Severe Risk
IP 14.98.67.210 is a high-risk address originating from Tata Teleservices ISP AS infrastructure in India that has been extensively linked to automated hacking activity, with a threat level of 10/10 and more than 1,600 abuse reports logged by honeypot sensors over a short observation window.
The detection data paints a clear picture of persistent automated threat activity. All 1,615 reports were submitted through automated honeypot sensors, indicating this is not isolated manual probing but systematic, tool-driven scanning. The activity frequency score of 8/10 and the 94% confidence rating confirm reliable, consistent detection of malicious behaviour across the reporting period. The IP's association with AS45820 (Tata Teleservices ISP AS) places it within a large Indian telecommunications provider's address space, which threat researchers frequently observe as source infrastructure for credential-based attacks due to its broad IP allocation footprint. The only reported threat category in recent submissions is Hacking, with the underlying detection including evidence of active SSH sessions on expected ports — a hallmark of brute-force or credential-stuffing campaigns.

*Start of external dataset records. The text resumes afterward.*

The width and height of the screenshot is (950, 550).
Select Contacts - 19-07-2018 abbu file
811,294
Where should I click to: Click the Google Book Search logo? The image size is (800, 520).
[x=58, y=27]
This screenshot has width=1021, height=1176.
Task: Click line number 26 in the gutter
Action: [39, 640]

The dominant hacking activity observed on this address represents a direct pathway for unauthorized system access if left unchecked. An attacker maintaining an active SSH session on a target port is typically the culmination of a successful brute-force or password-spray operation, granting initialfoothold into network infrastructure. From that position, threat actors can escalate privileges, move laterally across systems, exfiltrate sensitive data, or deploy further malicious tooling. The volume of reports and persistent activity level suggest this IP is part of an established automated attack infrastructure rather than a transient scanning event.
Site operators with publicly accessible SSH services should treat this IP address as a confirmed threat source and block it at the network perimeter. Implementing authentication hardening — such as enforcing key-based authentication, disabling root login, and applying aggressive lockout policies — significantly reduces the effectiveness of the brute-force techniques associated with this activity. Deploying tools such as fail2ban or equivalent dynamic blocking solutions can automatically respond to repeated authentication failures from this source. Continuous monitoring of authentication logs for patterns consistent with the observed scanning behaviour remains essential for early detection of any successful intrusion attempts.